## Work to complete
In your reply, reproduce the lines from the first one below to the line containing "Task: Open the top", inclusive, exactly as they stand.

====== Data shown

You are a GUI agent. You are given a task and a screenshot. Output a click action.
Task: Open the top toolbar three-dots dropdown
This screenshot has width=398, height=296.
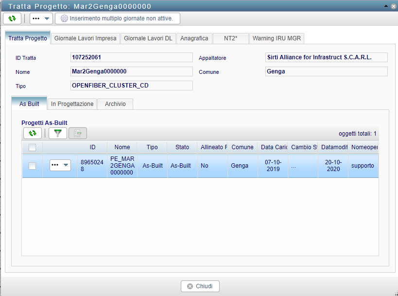pyautogui.click(x=41, y=18)
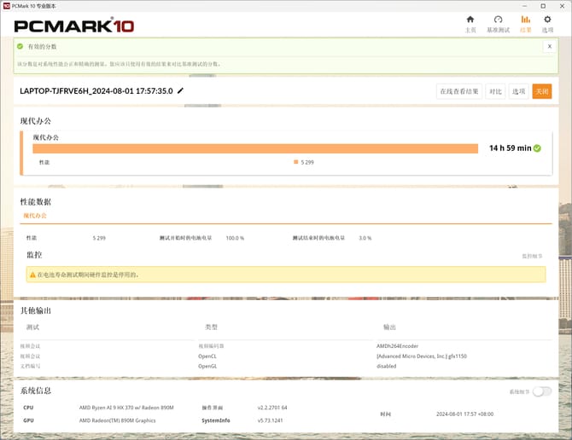
Task: Dismiss the green valid score banner
Action: tap(549, 46)
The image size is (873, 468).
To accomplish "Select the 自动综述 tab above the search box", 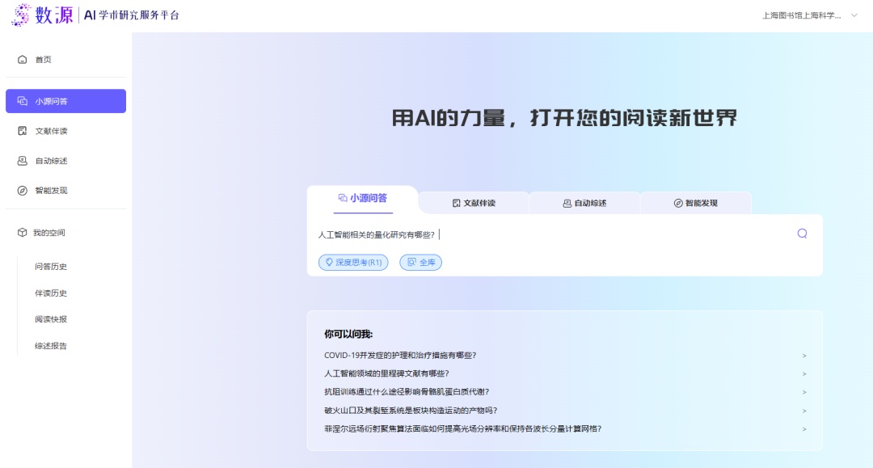I will (584, 203).
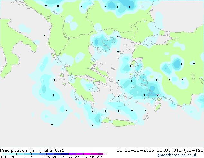Click the weatheronline.co.uk copyright link
The width and height of the screenshot is (204, 158).
(177, 155)
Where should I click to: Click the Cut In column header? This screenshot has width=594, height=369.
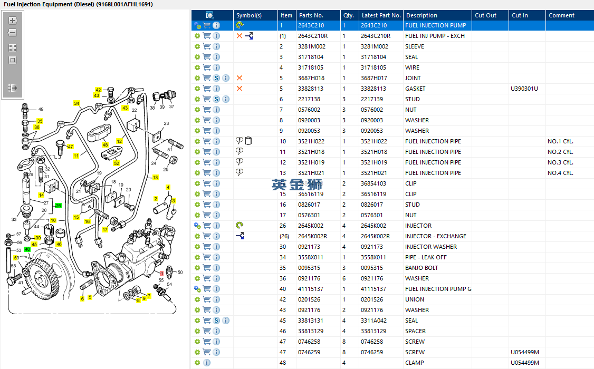pos(520,15)
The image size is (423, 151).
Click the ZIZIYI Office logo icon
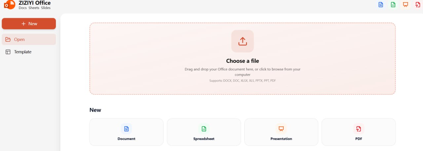click(10, 5)
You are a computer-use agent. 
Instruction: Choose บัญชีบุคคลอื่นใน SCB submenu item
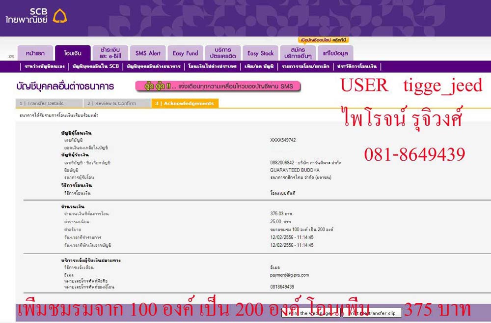coord(95,66)
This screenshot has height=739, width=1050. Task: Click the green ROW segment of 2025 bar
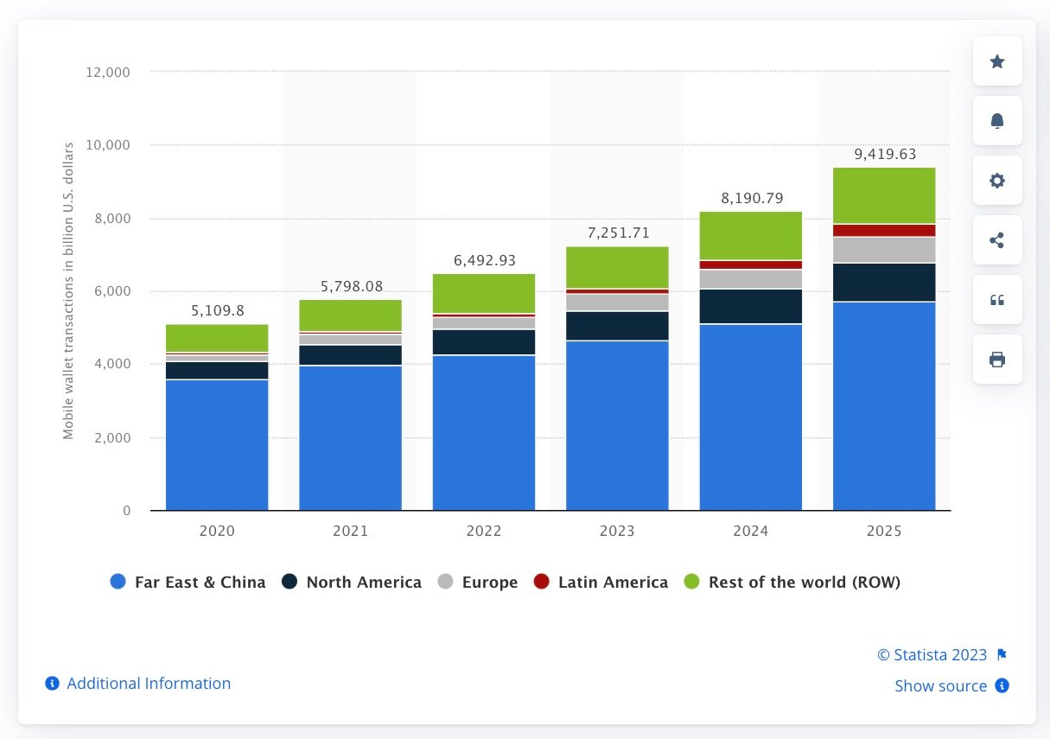pos(884,195)
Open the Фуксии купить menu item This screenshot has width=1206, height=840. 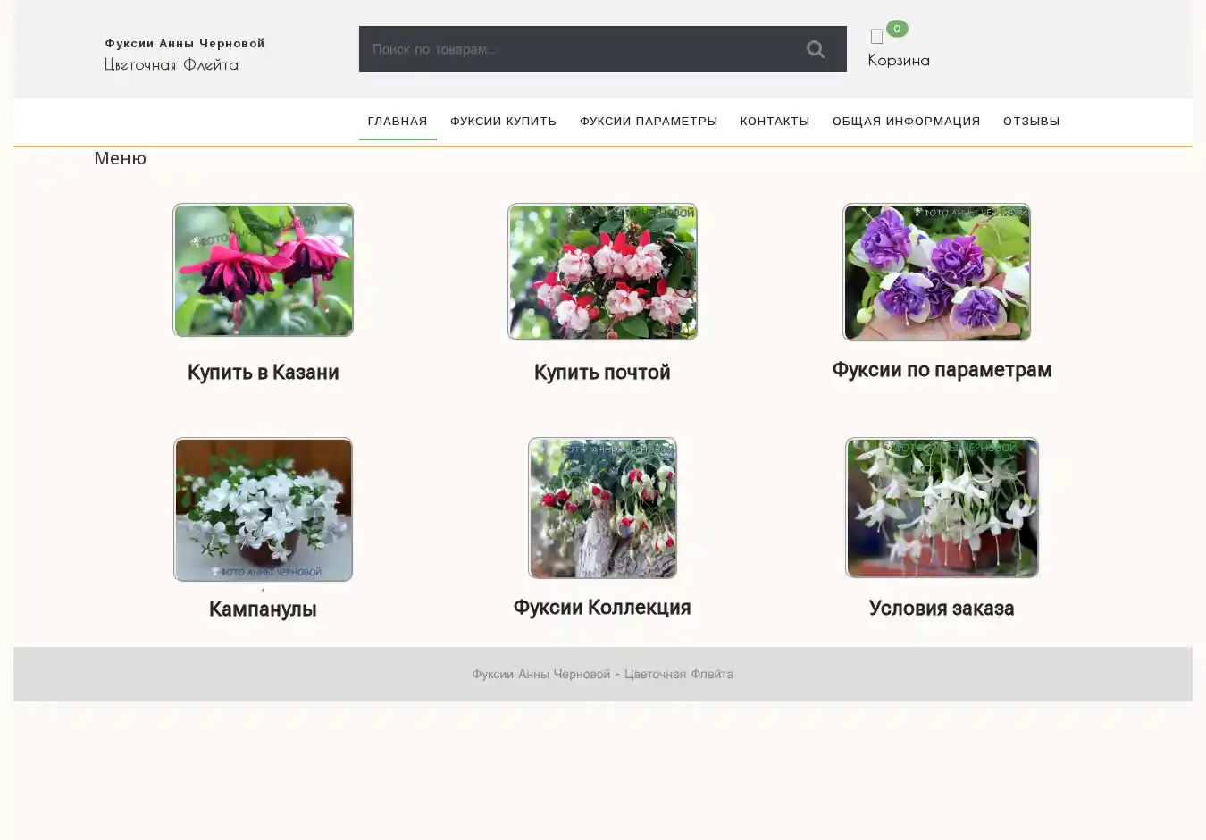point(503,122)
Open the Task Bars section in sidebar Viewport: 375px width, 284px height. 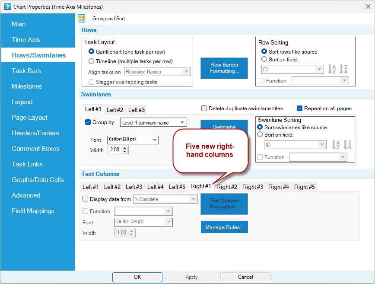[x=26, y=71]
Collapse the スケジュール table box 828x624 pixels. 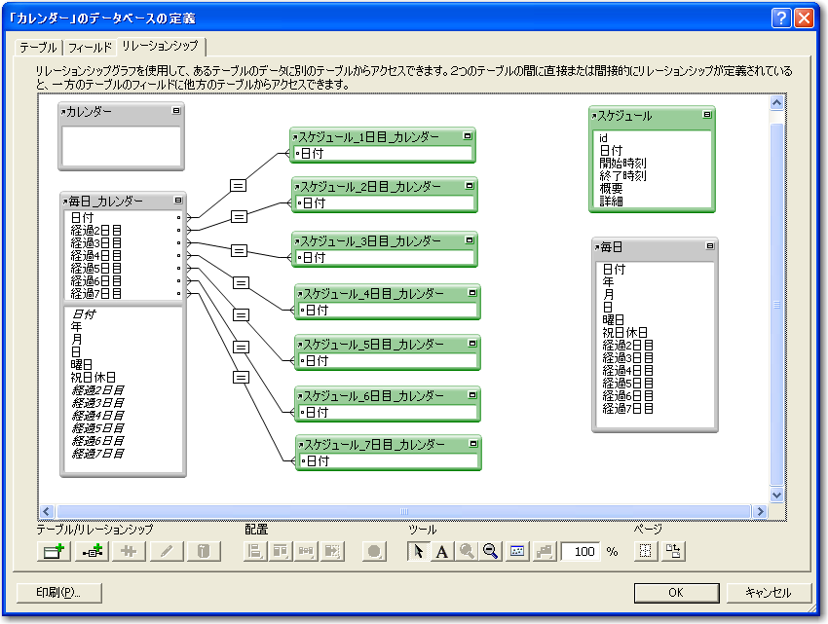click(x=707, y=114)
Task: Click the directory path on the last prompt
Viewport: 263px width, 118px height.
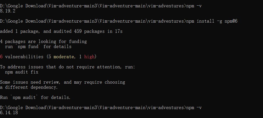Action: pos(92,108)
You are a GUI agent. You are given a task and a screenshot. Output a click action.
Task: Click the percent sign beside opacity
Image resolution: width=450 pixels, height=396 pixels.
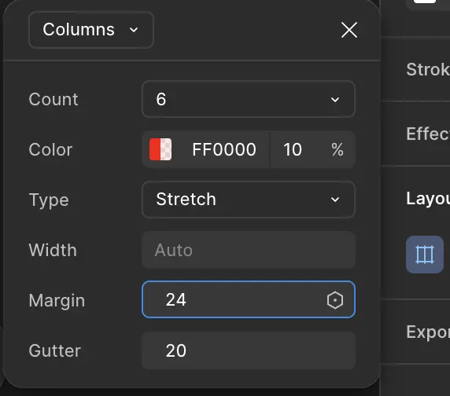click(x=338, y=149)
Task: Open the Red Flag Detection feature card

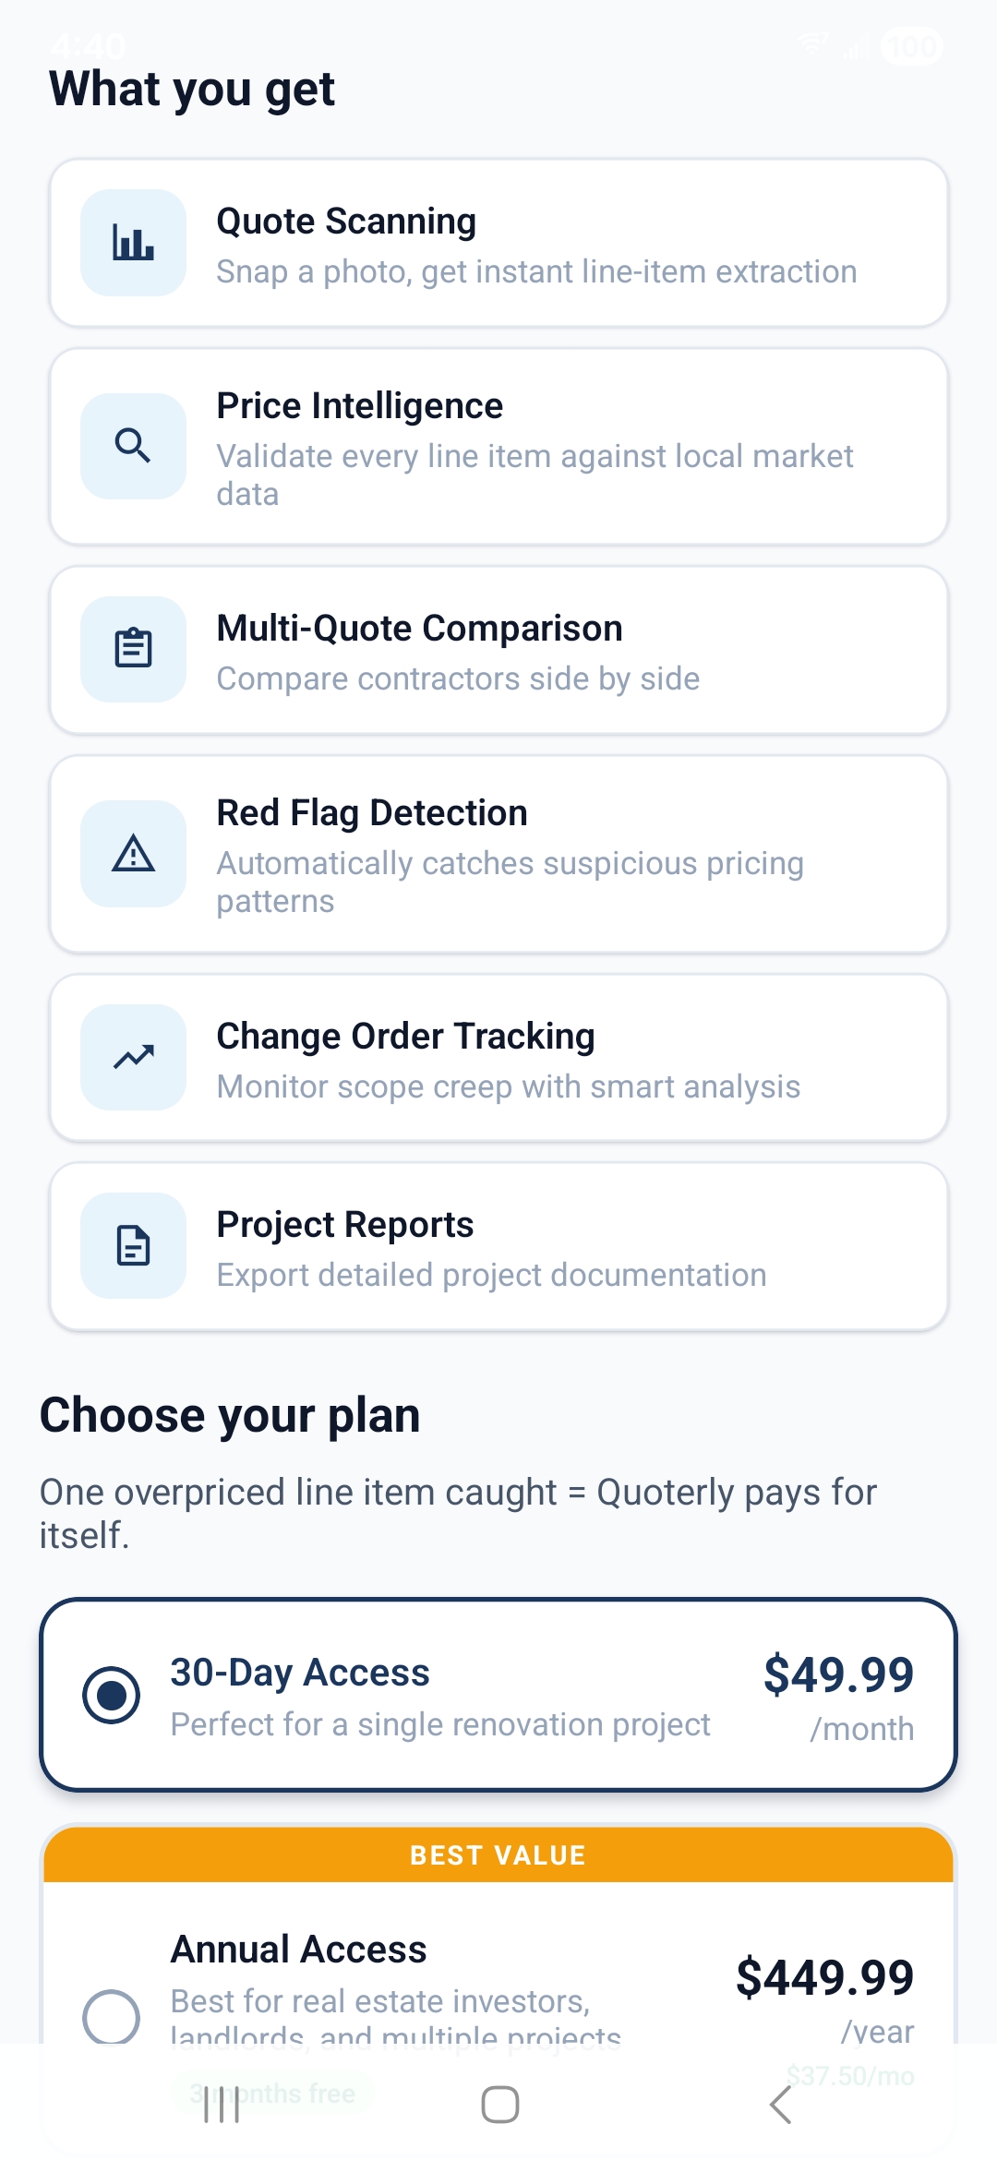Action: coord(499,856)
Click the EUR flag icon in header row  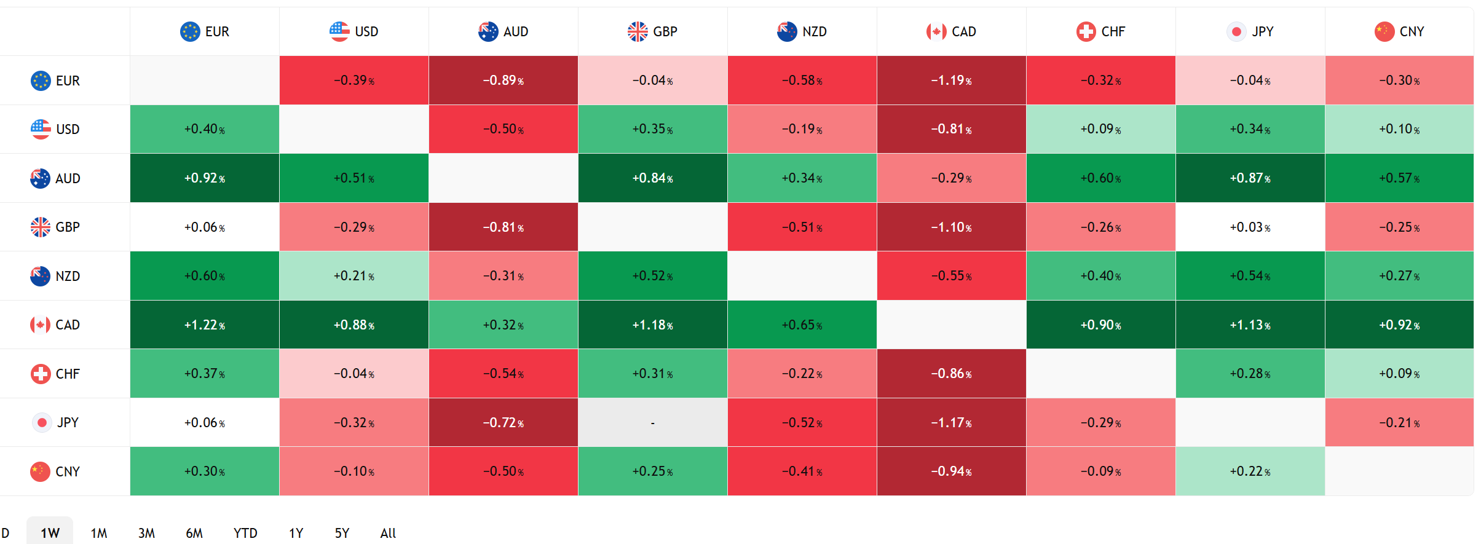[190, 31]
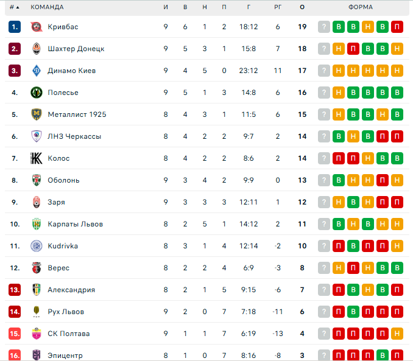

============

## Answer box
You are a GUI agent. You are given a task and a screenshot. Output a click action.
Task: Open the top toolbar three-dots dropdown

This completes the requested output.